--- DATA EXTRACT ---

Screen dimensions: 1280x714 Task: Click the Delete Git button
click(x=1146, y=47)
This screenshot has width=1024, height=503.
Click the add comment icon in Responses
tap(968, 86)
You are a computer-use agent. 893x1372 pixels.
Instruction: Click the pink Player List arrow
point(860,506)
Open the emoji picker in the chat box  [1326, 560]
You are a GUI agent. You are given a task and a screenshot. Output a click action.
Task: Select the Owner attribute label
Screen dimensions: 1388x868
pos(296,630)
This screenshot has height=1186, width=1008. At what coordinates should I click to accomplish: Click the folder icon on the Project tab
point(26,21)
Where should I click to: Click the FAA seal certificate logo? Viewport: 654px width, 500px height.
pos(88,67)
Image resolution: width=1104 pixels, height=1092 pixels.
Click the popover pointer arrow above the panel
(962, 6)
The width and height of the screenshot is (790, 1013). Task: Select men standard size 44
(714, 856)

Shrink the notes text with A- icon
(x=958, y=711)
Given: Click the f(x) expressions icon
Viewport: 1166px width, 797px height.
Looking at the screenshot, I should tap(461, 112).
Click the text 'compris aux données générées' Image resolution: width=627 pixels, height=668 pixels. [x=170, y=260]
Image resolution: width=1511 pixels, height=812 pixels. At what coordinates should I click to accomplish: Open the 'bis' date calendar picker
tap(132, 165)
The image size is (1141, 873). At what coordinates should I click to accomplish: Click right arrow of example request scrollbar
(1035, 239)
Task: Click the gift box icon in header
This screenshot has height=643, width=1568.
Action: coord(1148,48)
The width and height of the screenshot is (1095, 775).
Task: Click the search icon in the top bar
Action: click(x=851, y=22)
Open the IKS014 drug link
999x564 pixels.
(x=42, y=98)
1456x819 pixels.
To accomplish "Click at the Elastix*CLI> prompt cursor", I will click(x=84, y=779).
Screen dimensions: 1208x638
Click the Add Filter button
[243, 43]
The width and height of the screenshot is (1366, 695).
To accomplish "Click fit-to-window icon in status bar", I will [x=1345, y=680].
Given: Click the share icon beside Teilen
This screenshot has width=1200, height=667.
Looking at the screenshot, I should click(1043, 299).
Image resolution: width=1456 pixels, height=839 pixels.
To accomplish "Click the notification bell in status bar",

--- PROBLEM DETAILS ---
Reproduce the listing above with each "Screen dimensions" changed to "Display size", leaving everything else untouched.

--- RESULT BELOW ---
Display size: 1280x714 Task: Click the Delete Git button
click(x=1146, y=47)
This screenshot has width=1024, height=503.
Click the add comment icon in Responses
tap(968, 86)
You are a computer-use agent. 893x1372 pixels.
Instruction: Click the pink Player List arrow
point(860,506)
Open the emoji picker in the chat box  [1326, 560]
You are a GUI agent. You are given a task and a screenshot. Output a click action.
Task: Select the Owner attribute label
Display size: 1388x868
pos(296,630)
This screenshot has height=1186, width=1008. At what coordinates should I click to accomplish: Click the folder icon on the Project tab
point(26,21)
Where should I click to: Click the FAA seal certificate logo? Viewport: 654px width, 500px height.
pos(88,67)
Image resolution: width=1104 pixels, height=1092 pixels.
Click the popover pointer arrow above the panel
(962, 6)
The width and height of the screenshot is (790, 1013). Task: Select men standard size 44
(714, 856)

Shrink the notes text with A- icon
(x=958, y=711)
Given: Click the f(x) expressions icon
Viewport: 1166px width, 797px height.
Looking at the screenshot, I should tap(461, 112).
Click the text 'compris aux données générées' Image resolution: width=627 pixels, height=668 pixels. [x=170, y=260]
Image resolution: width=1511 pixels, height=812 pixels. At what coordinates should I click to accomplish: Open the 'bis' date calendar picker
tap(132, 165)
The image size is (1141, 873). At what coordinates should I click to accomplish: Click right arrow of example request scrollbar
(1035, 239)
Task: Click the gift box icon in header
This screenshot has height=643, width=1568.
Action: coord(1148,48)
The width and height of the screenshot is (1095, 775).
Task: Click the search icon in the top bar
Action: click(x=851, y=22)
Open the IKS014 drug link
999x564 pixels.
(x=42, y=98)
1456x819 pixels.
To accomplish "Click at the Elastix*CLI> prompt cursor", I will click(x=84, y=779).
Display size: 1208x638
Click the Add Filter button
[243, 43]
The width and height of the screenshot is (1366, 695).
To accomplish "Click fit-to-window icon in status bar", I will [x=1345, y=680].
Given: Click the share icon beside Teilen
This screenshot has width=1200, height=667.
Looking at the screenshot, I should click(1043, 299).
Image resolution: width=1456 pixels, height=839 pixels.
To accomplish "Click the notification bell in status bar",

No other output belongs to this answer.